C'erano una volta gli anni 80. E ci sono ancora, almeno a giudicare da questo autentico raduno di reduci che è Jimmy Bobo -Bullet to the Head.

Walter Hill è il regista che definito il genere all'epoca con 48 Ore e Danko. L'occasione per il suo ritorno dopo undici anni è l'adattamento cinematografico di un fumetto Du plomb dans la tête di Alexis Nolent, alias Matz.

Jimmy Bobo (Sylvester Stallone) è un sicario di New Orleans che conosciamo letteramente in media res, mentre con il suo socio esegue uno dei suoi lavori. Subito comprendiamo che non è il solito killer, perché non ama uccidere gli innocenti. Ma non è per questo che il suo committente lo frega, inviando contro i due killer il mercenario Keegan (Jason Momoa) che uccide il suo socio.

Per vendicarsi Jimmy si troverà suo malgrado stringere una insolita alleanza con Taylor Kwon (Sung Kang). un poliziotto proveniente dal Washington D.C., che ha visto anch'egli cadere sul campo il suo partner e al quale interessano la giustizia e l'arresto dei colpevoli. Accade così che pur con intenzioni e motivazioni diverse i due scopriranno e sventeranno i piani di una organizzazione criminale volta alla corruzione di politici e alle speculazioni edilizie con invischiato un ambiguo avvocato Marcus Baptiste (Christian Slater) e il faccendiere Morel (Adewale Akinnuoye-Agbaje). Il turbine delle vicende non risparmierà anche la figlia di Jimmy, Lisa (Sarah Shahi), che si troverà nel centro del mirino per la sua scomoda parentela.

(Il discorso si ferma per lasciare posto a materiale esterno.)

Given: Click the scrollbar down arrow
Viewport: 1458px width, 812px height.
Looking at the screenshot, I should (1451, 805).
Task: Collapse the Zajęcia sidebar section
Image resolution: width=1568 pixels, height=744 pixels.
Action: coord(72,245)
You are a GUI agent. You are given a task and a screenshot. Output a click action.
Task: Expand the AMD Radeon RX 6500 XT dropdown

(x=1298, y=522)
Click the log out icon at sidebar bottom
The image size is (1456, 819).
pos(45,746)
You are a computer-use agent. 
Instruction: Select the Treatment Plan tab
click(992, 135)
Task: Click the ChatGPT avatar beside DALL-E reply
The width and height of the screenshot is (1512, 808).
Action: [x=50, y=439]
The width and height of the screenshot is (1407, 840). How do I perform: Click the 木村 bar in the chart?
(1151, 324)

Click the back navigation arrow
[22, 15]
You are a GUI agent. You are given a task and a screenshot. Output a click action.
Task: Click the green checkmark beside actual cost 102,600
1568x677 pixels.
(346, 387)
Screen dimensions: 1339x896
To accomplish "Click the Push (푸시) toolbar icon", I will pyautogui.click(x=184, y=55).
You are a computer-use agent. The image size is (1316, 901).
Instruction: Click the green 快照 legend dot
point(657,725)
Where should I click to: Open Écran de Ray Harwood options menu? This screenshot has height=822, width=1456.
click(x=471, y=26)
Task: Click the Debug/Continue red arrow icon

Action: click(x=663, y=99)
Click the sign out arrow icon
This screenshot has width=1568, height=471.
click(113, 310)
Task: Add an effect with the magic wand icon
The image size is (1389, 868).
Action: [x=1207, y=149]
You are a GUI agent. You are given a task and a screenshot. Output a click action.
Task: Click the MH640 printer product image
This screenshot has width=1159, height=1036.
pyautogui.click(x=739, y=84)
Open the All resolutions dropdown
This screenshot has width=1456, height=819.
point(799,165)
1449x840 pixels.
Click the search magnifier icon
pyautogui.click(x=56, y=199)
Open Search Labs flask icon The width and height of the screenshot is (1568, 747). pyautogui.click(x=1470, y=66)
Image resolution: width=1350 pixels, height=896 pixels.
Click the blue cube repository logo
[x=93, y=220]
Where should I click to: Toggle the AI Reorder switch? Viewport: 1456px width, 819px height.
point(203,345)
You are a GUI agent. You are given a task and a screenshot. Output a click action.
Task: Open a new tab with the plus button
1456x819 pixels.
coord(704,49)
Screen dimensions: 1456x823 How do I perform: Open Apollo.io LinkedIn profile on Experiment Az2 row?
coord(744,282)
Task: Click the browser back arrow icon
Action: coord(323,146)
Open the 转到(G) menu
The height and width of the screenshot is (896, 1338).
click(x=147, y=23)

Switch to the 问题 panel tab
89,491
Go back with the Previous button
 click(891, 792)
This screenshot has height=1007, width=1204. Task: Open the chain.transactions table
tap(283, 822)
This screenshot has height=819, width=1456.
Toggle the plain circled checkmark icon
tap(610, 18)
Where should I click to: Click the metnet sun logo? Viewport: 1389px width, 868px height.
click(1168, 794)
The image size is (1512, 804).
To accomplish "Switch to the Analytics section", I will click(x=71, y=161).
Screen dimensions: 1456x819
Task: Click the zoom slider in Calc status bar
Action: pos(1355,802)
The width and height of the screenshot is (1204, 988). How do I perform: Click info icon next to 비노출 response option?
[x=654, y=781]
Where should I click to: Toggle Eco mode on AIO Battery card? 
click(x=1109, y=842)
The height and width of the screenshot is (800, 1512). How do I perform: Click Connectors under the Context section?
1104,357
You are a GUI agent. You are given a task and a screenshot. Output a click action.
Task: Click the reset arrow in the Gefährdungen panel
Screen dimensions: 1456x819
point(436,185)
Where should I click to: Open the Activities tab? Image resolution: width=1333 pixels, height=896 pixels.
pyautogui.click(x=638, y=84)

Il cast è bene assortito. Stallone gioca su stesso, sulla sua faccia butterata, sul fisicaccio ancora prestante, persino sulla sua inespressività. Sung Kang è una spalla efficace e, no, non tira di arti marziali, a confermare la scelta non modaiola di Hill, rispettosa del testo originale. Momoa è diventato enorme, non c'è che dire, forse è un po' troppo gonfio rispetto a Conan e Game of Thrones, ma assolve al ruolo di Killer con motivazioni tutte proprie, una macchina inarrestabile che costerà una fatica enorme fermare. Slater e Akinnuoye-Agbaje sono cattivi al punto giusto. Dei poveri convinti che non sanno di avere un mirino sul volto sin dall'inizio.

La sceneggiatura di Alessandro Camon gioca in continuazione tra i cliché del noir anni '80, con battute che non possono non ricordare quelle dei tempi d'oro di Stallone, quando non citate esplicitamente. Hill fa il film che sa fare e che ha sempre saputo fare, senza concedersi bullet-time, slow motion, pistole piegate o stalli messicani di sorta. Dimenticateli.

A ritmo di musica, con scene fracassone, sparatorie adrenaliniche e cazzottoni il film sembra persino voler trasmettere una sorta di morale, seppur blanda, considerato che alla fine del film quello che sembrava essere un “cattivo”, ossia Jimmy, avrà ucciso solo delinquenti.

Poco importa se la storia tipica da western è vista e rivista, poco importa se taluni colpi di scena sono telefonatissimi. Quello che veramente importa è che Hill tra scene d'azione e ironia, confeziona un film divertente. Un giro sulle giostre da gustarsi tutto di un fiato.